All is not well with AI: HC

Hearing a public-interest litigation (PIL) on a plea for a Central Vigilance Commision (CVC) probe into Air India's fleet expansion programme and its order to purchase 111 planes at a whopping Rs 67,000 crore, the Delhi high court has observed that prima facie it appears that 'all is not well' in National Aviation Company of India Limited (NACIL). The court made the observations on Friday.

The NACIL is the name of the company that was formed after merging Air India and Indian Airlines. Although the high court refused to pass any judgement on the issue in view of a Public Accounts Committee (PAC) already looking into it, it has raised enough points in the judgement for the PAC and the government to set the things right. Many of the decisions challenged in the PIL were taken when Praful Patel was at the helm of affairs in the Ministry for Civil Aviation.
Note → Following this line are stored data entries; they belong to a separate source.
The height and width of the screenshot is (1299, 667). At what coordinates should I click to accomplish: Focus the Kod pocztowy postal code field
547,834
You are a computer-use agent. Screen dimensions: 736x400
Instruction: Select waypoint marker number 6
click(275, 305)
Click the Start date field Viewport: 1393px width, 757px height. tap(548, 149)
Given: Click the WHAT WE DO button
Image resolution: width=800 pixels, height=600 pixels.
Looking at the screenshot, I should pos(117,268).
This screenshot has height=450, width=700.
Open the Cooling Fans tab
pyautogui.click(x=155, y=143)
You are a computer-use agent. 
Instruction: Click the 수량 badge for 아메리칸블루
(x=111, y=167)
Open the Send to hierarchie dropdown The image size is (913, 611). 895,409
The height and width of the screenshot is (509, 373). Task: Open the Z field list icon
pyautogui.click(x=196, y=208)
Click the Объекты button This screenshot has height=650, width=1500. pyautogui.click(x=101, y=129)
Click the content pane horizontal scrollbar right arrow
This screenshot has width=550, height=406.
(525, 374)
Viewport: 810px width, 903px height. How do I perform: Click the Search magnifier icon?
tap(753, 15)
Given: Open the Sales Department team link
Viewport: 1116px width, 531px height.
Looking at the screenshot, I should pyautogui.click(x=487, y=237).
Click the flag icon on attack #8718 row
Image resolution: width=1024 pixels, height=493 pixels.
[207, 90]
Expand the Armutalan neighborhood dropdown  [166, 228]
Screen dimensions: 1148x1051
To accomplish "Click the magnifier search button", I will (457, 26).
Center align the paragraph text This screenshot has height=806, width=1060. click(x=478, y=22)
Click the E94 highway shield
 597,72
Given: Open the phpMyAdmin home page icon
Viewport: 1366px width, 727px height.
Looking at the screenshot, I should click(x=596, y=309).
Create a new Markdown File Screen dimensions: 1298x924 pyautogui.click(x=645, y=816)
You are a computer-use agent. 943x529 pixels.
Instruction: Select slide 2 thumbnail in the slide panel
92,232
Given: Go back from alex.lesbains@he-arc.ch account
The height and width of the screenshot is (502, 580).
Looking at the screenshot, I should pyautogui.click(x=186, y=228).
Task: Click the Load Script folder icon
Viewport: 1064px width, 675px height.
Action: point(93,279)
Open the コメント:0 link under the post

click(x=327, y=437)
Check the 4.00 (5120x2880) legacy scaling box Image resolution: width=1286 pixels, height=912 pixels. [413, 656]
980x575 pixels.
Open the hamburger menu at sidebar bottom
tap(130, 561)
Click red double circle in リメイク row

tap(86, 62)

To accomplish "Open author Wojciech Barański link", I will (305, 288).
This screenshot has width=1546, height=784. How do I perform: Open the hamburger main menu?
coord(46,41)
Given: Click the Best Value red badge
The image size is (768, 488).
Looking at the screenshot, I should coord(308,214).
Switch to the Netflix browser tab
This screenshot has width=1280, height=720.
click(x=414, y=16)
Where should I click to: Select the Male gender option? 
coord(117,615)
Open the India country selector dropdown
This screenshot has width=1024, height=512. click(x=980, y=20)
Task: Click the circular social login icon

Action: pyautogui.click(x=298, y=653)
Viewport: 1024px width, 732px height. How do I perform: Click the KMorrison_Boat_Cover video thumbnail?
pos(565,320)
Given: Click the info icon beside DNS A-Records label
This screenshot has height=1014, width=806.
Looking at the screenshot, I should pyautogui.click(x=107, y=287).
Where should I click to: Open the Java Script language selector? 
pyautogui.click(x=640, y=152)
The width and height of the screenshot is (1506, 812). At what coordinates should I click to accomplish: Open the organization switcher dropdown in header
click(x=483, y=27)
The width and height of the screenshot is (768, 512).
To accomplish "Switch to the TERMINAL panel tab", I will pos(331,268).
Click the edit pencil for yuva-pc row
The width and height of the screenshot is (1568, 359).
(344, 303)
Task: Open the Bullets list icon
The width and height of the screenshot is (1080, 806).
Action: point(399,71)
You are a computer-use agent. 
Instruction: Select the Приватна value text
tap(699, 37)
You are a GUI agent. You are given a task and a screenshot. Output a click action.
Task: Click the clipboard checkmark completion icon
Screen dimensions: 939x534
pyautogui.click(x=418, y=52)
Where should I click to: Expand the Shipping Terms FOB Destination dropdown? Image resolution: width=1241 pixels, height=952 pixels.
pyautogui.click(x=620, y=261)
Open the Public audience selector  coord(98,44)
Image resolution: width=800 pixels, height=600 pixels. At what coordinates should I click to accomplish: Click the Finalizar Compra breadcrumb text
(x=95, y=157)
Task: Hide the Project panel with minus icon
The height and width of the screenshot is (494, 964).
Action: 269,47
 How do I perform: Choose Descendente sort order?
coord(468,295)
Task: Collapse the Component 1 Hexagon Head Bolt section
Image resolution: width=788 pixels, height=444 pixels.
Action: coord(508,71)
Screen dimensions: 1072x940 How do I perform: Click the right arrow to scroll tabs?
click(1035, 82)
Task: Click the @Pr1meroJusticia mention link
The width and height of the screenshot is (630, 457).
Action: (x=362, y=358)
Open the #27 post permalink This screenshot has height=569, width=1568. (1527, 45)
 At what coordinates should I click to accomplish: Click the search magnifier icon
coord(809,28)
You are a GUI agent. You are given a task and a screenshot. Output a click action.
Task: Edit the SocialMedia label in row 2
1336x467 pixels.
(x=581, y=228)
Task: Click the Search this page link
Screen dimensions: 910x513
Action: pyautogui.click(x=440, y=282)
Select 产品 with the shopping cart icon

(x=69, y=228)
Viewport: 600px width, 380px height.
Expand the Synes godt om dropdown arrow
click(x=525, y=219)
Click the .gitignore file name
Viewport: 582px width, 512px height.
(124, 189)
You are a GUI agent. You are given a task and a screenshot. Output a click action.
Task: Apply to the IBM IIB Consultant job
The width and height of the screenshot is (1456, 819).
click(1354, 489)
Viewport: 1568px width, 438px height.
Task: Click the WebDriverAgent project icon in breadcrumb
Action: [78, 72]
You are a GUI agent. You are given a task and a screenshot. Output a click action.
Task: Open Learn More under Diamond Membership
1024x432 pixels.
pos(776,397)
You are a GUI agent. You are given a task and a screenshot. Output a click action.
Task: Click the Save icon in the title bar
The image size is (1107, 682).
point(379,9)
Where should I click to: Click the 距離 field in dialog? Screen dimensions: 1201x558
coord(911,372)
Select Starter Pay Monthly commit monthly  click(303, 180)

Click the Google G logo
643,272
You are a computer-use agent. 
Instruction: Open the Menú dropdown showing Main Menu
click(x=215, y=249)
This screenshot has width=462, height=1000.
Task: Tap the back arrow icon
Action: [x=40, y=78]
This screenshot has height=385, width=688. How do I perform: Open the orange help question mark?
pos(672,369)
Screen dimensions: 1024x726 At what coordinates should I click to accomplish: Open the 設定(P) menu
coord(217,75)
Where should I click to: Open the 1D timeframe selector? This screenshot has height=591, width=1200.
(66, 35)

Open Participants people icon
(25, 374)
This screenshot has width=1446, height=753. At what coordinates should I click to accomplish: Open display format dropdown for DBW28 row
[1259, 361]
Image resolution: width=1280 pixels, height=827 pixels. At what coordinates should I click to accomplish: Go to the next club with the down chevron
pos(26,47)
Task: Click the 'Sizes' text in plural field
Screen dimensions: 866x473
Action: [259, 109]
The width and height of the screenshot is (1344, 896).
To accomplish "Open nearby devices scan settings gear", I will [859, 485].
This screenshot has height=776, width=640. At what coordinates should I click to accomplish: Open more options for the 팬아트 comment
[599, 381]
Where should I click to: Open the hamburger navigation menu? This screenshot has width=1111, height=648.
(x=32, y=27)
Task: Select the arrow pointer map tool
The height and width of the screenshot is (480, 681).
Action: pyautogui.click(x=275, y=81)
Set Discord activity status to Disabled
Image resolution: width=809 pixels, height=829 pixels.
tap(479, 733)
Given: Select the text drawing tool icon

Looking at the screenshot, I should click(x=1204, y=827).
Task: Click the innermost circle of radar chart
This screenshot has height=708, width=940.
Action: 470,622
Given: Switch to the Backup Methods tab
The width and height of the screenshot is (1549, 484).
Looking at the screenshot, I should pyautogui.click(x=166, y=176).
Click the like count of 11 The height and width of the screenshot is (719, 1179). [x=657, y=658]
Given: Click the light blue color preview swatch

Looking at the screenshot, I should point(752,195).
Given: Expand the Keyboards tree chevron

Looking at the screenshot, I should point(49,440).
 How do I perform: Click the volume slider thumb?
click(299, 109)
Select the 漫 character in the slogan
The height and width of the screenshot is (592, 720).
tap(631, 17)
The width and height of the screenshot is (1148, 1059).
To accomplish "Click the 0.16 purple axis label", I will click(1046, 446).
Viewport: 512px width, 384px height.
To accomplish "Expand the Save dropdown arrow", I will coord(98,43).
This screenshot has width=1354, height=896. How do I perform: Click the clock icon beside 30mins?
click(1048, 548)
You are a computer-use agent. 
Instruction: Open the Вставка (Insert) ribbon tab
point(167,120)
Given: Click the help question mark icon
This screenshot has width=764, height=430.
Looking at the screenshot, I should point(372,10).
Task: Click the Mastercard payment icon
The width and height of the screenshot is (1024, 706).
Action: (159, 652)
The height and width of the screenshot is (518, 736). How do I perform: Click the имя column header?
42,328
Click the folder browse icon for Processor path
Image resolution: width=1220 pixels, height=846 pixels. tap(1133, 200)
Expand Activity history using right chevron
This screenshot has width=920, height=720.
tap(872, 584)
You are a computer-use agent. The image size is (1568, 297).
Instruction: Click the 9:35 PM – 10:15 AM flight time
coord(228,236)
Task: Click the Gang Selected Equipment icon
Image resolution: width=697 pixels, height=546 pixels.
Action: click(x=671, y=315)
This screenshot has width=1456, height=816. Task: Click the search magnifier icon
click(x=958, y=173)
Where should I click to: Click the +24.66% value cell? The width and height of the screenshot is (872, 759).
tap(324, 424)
'The comments and critique of these expert bodies put a  big question mark on the bonafides of the Aircraft Requisition Programme, the lease of aircrafts, giving away the profitable air routes to the private airlines and retaining only loss-making routes and even the unprofessional decision of merger of Indian Airlines  and Air India. Prima facie it appears that all is not well,' said the division bench of the acting chief justice A K Sikri and Justice Rajiv Sahai Endlaw.

The court was hearing a petition filed by the Centre for Public Interest Litigation, which had questioned the the expansion program of the NACIL and the faulty manner in which it was executed. It said that  the government deliberately gave up profit-making routes and entered into various lease agreements, bye-laws and route rationalisation pacts without taking reciprocal benefits for Air India.

'All this clearly amplifies and demonstrates that matter needs thorough examination and probe is required to see as to whether this was done by some particular persons for their personal gains. The matter is under examination of PAC. It is the function of PAC to look into the financial irregularities which have landed NACIL in such a tight spot, making it a huge loss-making enterprise, necessitating pumping of thousands of crores of rupees by the Government to resuscitate but also threatening the continuance and existence of NACIL,' said the high court.

  • Whether it was a feasible and commercially viable decision to order purchase of aircrafts and then lease a large number of them?
  • Whether loss of market share by giving up profit-making routes to private airlines was deliberate and the role of senior officers of the civil aviation ministry and the top management of NACIL questionable?
  • Is prima facie a case of imprudence, gross negligence, hinting towards clear malafides, violation of settled procedure in taking the decision, etc. is made out?